A partir desse momento, a vida cotidiana da Colônia passa a ter um caráter especial na articulação da pesquisa, pois as memórias dos colonos revelam as dificuldades que foram enfrentadas devido à ingerência das autoridades que deveriam auxiliá-los na consolidação de um centro de produção agrícola em regime de pequena propriedade. Tal processo não poderia ter sido diferente em uma região historicamente constituída pela presença do latifúndio e que, por força de determinadas contingências, leia-se povoamento, procurou implantar um modelo de colonização organizado a partir de pequenas propriedades. Nesse contexto, os colonos tiveram de enfrentar os especuladores que vislumbravam uma possibilidade de lucro com a venda e delimitação de áreas e também os problemas gerados pela falta de políticas públicas que garantissem condições mínimas de produção.

Ao ler o último capítulo do livro Dourados e a democratização da terra não há como não lembrar a obra Fronteiras: a degradação do outro nos confins do mundo de José de Souza Martins, especialmente do terceiro capítulo Regimar e seus amigos no qual o autor buscou compreender a luta pela terra a partir dos depoimentos das crianças. Nesse comovente capítulo, José de Souza Martins chamou atenção para a dificuldade das ciências humanas, excetuando-se em alguns casos a Antropologia, em decifrar o silêncio das mulheres, das crianças, dos velhos, dos dependentes, dos que vivem de favor, enfim de todas as pessoas comuns que passam como “mudos da história”.
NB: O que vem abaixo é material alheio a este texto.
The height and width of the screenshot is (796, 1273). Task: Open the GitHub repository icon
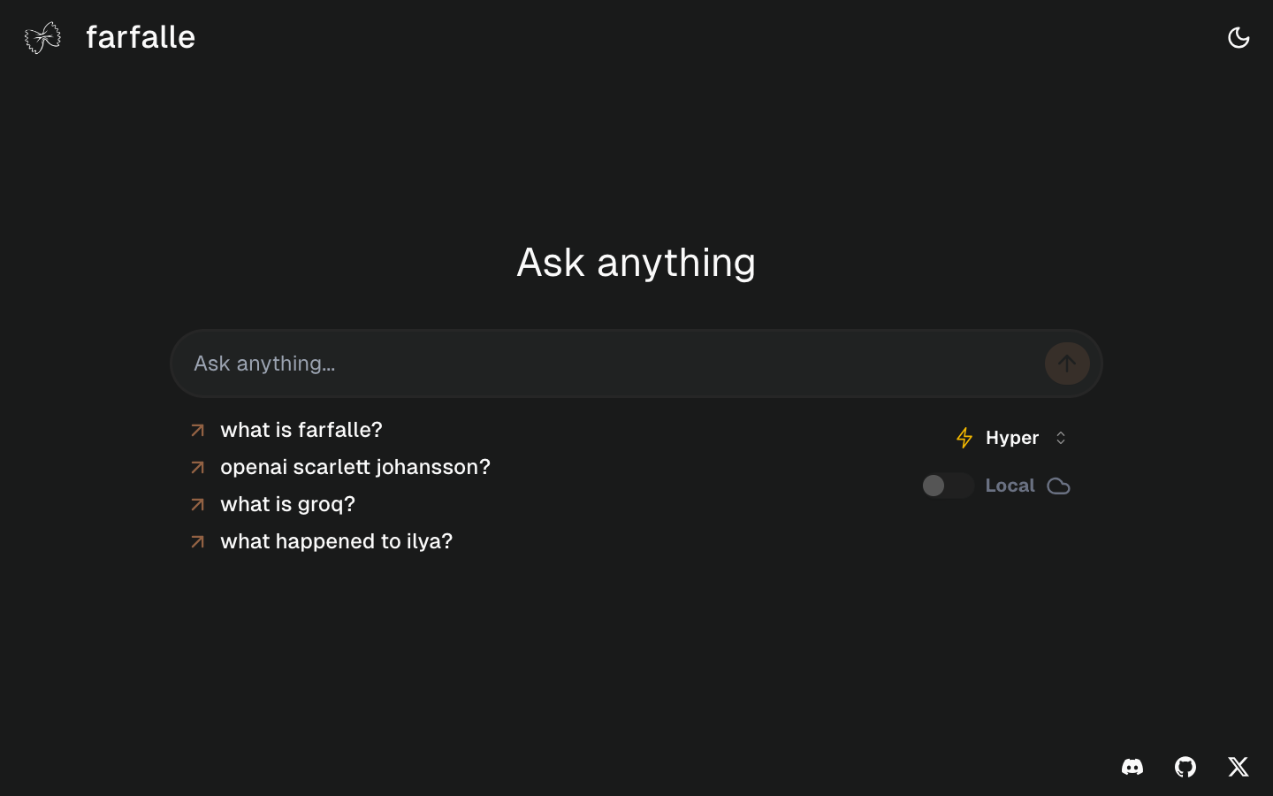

A pesquisa de Maria Carli representa um importante avanço nesse sentido, pois mesmo tendo manuseado fontes nas quais geralmente encontramos a voz das autoridades, tais como decretos, leis, regulamentos, atas das câmaras municipais e relatórios, a autora não deixou de inserir em seu estudo os colonos que em suas lides diárias encontraram formas de driblar a burocracia e a má vontade das autoridades que pareciam ignorar as demandas das famílias que queriam produzir nas terras da Colônia Agrícola Municipal de Dourados.

Fica aí um ponto de reflexão, porque o projeto colonizador prosperou devido à perseverança de trabalhadores, que, mesmo enfrentando inúmeras dificuldades, garantiram o povoamento do território de uma forma tão substancial a ponto de a Colônia se transformar em um município – a atual cidade de Itaporã. Mas o projeto falhou, por falta de vontade política, naquilo que poderia transformá-lo em um bom exemplo para Mato Grosso do Sul e para o Brasil: a consolidação de um modelo alternativo de produção agrícola baseado na pequena propriedade.


Resenhista

André Dioney Fonseca – Doutorando em História Social – FFLCH/USP. Mestre em História – PPGH/UFGD.


Referências desta Resenha

CARLI, Maria Aparecida Ferreira. Dourados e a democratização da terra: povoamento e colonização da Colônia Agrícola Municipal de Dourados (1946-1956). Dourados: EDUFGD, 2008. Resenha de: FONSECA, André Dioney. Os (des)caminhos da política fundiária no sul do antigo Estado de Mato Grosso. Revista Eletrônica História em Reflexão. Dourados, v.6, n. 12, jul./dez. 2012. Acessar publicação original [DR]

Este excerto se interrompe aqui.